The Daily Parker

Politics, Weather, Photography, and the Dog

Heads-down research and development today

I usually spend the first day or two of a sprint researching and testing out approaches before I start the real coding effort. Since one of my stories this sprint requires me to refactor a fairly important feature—an effort I think will take me all of next week—I decided to read up on something today and have wound up in a rabbit hole.

Naturally, that means a few interesting stories have piled up:

Finally, Lagunitas Brewing will move its brewing operations back to Petaluma, Calif., (which is a million times better than Megaluma!) and close its Chicago taproom this summer, so I suppose the Brews & Choos Project should get its ass over there pronto.

Heading for another boring deployment

Today my real job wraps up Sprint 109, an unexciting milestone that I hope has an unexciting deployment. I think in 109 sprints we've only had 3 or 4 exciting deployments, not counting the first production deployment, which always terrifies the dev team and always reminds them of what they left out of the Runbook.
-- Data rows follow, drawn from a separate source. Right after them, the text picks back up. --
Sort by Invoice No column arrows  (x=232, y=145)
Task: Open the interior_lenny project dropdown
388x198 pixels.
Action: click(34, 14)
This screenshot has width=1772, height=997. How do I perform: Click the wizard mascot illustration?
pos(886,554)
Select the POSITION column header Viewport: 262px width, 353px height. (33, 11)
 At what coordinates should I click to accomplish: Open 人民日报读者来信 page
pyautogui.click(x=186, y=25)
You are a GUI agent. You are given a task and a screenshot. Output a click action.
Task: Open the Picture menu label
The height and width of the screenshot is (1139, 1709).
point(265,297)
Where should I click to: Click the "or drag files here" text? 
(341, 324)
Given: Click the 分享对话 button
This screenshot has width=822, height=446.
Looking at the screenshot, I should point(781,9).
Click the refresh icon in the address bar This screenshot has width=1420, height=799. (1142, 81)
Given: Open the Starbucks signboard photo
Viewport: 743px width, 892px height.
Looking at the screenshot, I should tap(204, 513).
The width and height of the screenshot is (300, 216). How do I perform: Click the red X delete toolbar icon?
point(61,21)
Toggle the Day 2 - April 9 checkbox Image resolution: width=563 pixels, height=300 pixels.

The staging pipelines have already started churning, and if they uncover anything, the Dev pipelines might also run, so I've lined up a collection of stories from the last 24 hours to keep me calm (ah, ha ha, ha):

  • James Fallows, himself a former speechwriter for President Jimmy Carter, digs into President Biden's commencement address yesterday at Morehouse College, saying: "It showed care in craftsmanship and construction. Its phrasing matched Biden’s own style and diction. It navigated the political difficulties of the moment. And it represented Biden’s attempt to place those difficulties in a larger perspective."
  • Economist Paul Krugman explains the insignificance (to most people's lives) of the Dow Jones Industrial Average closing above 40,000 last week, and how the news nicely illustrates "he gap between what we know about the actual state of our economy and the way [the XPOTUS] and his allies describe it."
  • Speaking of the stock market, Ivan Boesky, one of the greediest people ever to walk the earth, died last week at the age of 87.
  • Speaking of economics, Bill McBride takes us through the history of paying off the national debt, or increasing it as tends to happen under Republican presidents. He lists 8 events from 2000 to 2021 that significantly increased it, only two of which Democratic administrations oversaw.
  • Speaking of debt, Crain's scoops up the Oberweis Dairy bankruptcy case, and how it appears that a failson (actually a failgrandson in this case) killed it, as sometimes happens with inherited wealth.
  • Speaking of things falling abruptly, a Singapore Airlines B777-312ER encountered severe turbulence over the Andaman Sea near Bangkok yesterday, and a 73-year-old British passenger died of what appears to be heart failure. Other passengers and crew suffered head injuries. This is why you need to keep your seatbelt on at all times in an airplane.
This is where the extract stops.